Moving to English writers some decades later, since two months ago I wrote some Bronte meta along similar lines, I was delighted today to discover this post on Jane Eyre, Wide Sargasso Sea and Wuthering Heights.

Yuletide!

Dec. 25th, 2008 06:11 pm
selenak: (Watchmen by groaty)
I'll expect we'll all be busy readingthe results from the rare fandoms ficathon the next days, if not weeks - I know I'll be - and here are some early recs from yours truly:

Dexter:

Fools Rush In Deb and LaGuerta, post season 2 and pre season 3. No spoilers for the third season, and great interaction between them, as Deb thinks she knows a little too well how LaGuerta must feel.

A mother fucking roly poly chubby cheeked shit machine: or, why Deb Morgan is awesome. Seriously, this is Deb in her foul-mouthed, vivacious, hold-no-prisoners glory in a funny and touching ensemble story which co-stars Rita, Masuka and of course Dexter. Highlights include Rita and Deb being mistaken for a couple, Masuka being Masuka and Dexter's, err, unique reaction to a fact of life. Set post season 3.

Baby birds and brothers gone: this, by contrast, is all about the angst - an AU in which Harry adopts both of Laura Moser's sons, and the consequences that has.

Iron Man (comicverse):

The 3. A.M. Phonecall: effortless melding of old and new canon in a portrait of Tony during the time when he hit alcoholic rock bottom, in three of his relationships - with Maya Hansen, Henry Hellrung and Steve Rogers - and of these three people themselves.

James Bond:

There seems to be quite a lot of Bond/Leiter slash this Yuletide, but being me, I went straight for the stories with M first. The rebooted Bond franchise: it's all about M, and M/Bond. Well, to me. :)

Attendant: M and Bond post-Quantum of Solace, the gen version. Captures their relationship beautifully.
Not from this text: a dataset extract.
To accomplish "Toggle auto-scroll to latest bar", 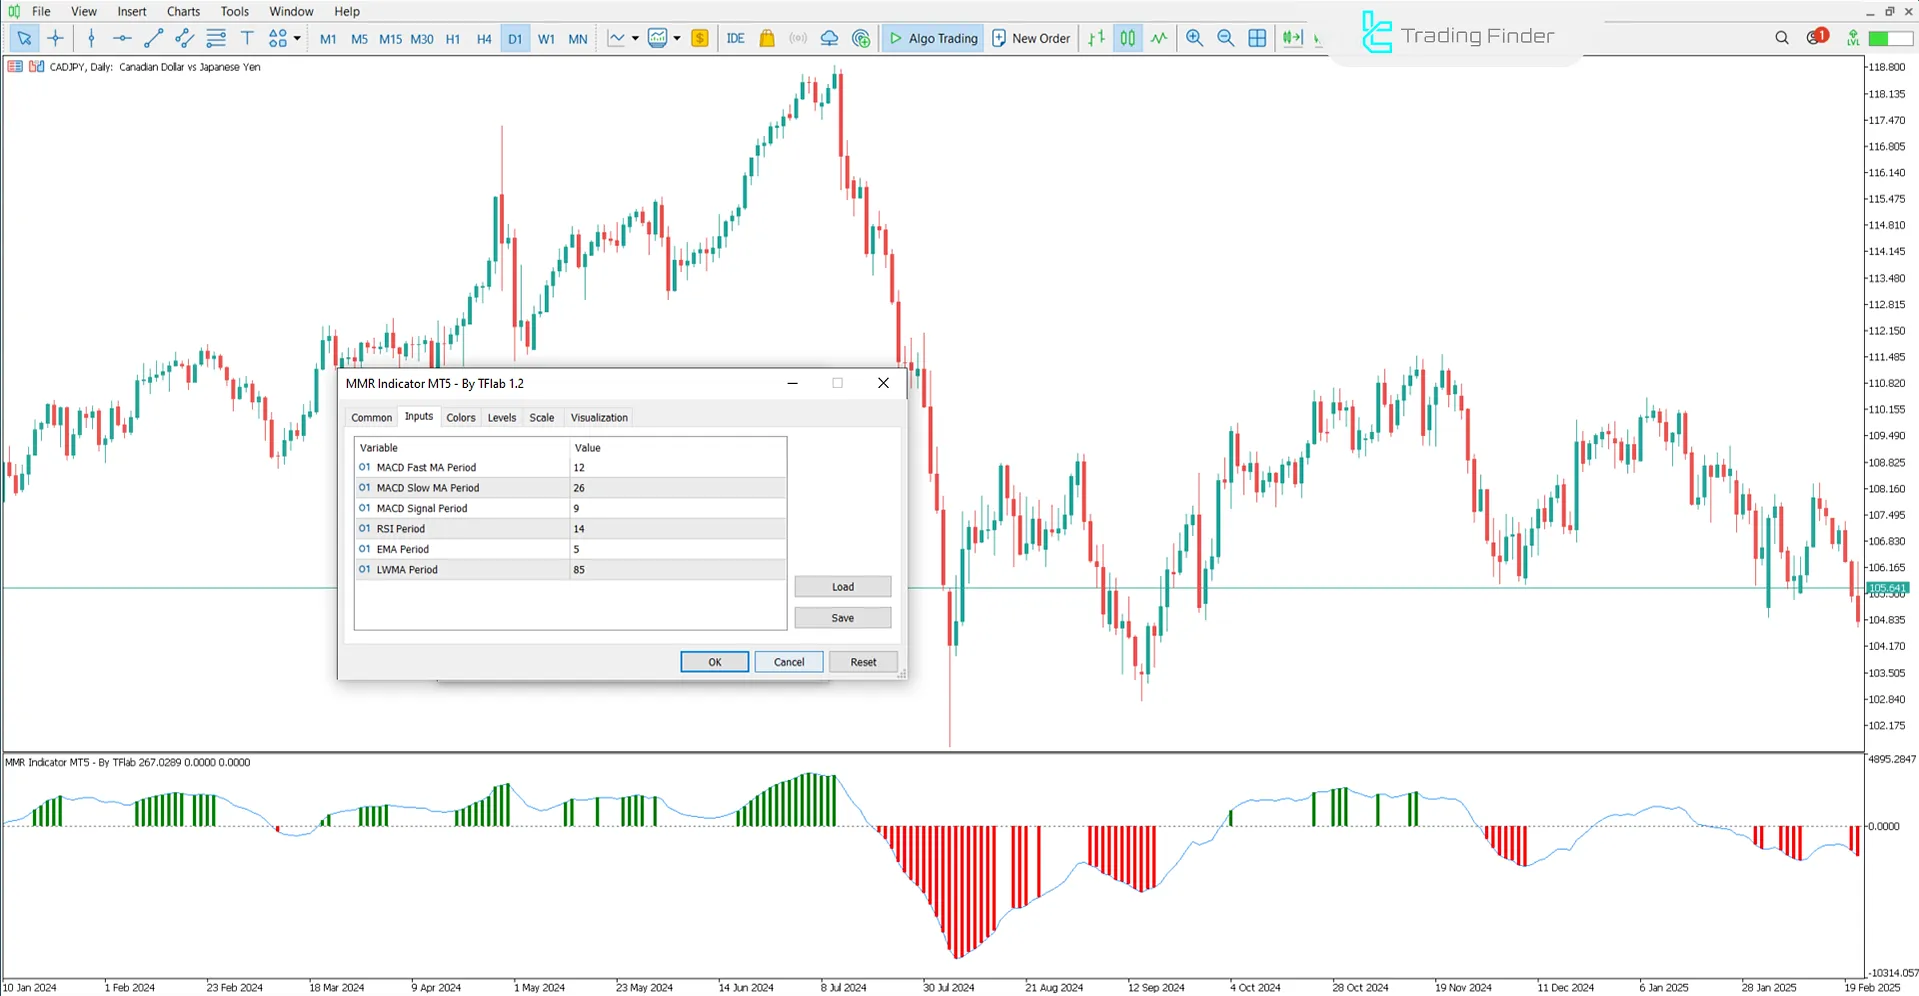I will point(1293,38).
Better Days: M/Bond post Quantum of Solace, the post coital version. What makes a hero, indeed.

Black Ships:

Five Steps Taken Along The Path Of Life: Xandros in [livejournal.com profile] jo_graham's Black Ships, drawn with a skill readers of the novel will appreciate to no end.

Frankenstein:

An epistle of a gentlewoman of quality to her famed brother, Robert Walton: this is hilarious if you've read Mary Shelley's novel, and a dead-on pastiche to boot. I'm still giggling.

State of Play:

The American remake is nearly upon us, so enjoy fanfic based on the original, which was one terrific miniseries starring John Simm, David Morissey and Bill Nighy and James McAvoy, among others.

Cigarettes, Wedding Bands: Cal looks back. There is great subtext to be had, as in the series itself, and no easy answers.

Watchmen:

Watchmen fanfic, and not all about Rohrschach! Nothing against Rohrschach, but he tends to dominate what little exists of Watchmen fanfiction, so I'm glad for a break now and then. All the more when the results are so good:

Nothing Beside Remains: Adrian Veidt, after. I think what puts me in awe the most is the way the writer uses bits of interviews Veidt gives interspersed in the text which read completely like Alan Moore wrote them.

A mirror of the trackless sky: Dan and Laurie, in the brave new world of brittleness and hope. Does a great job of capturing both, and the different ways they relate to past and present.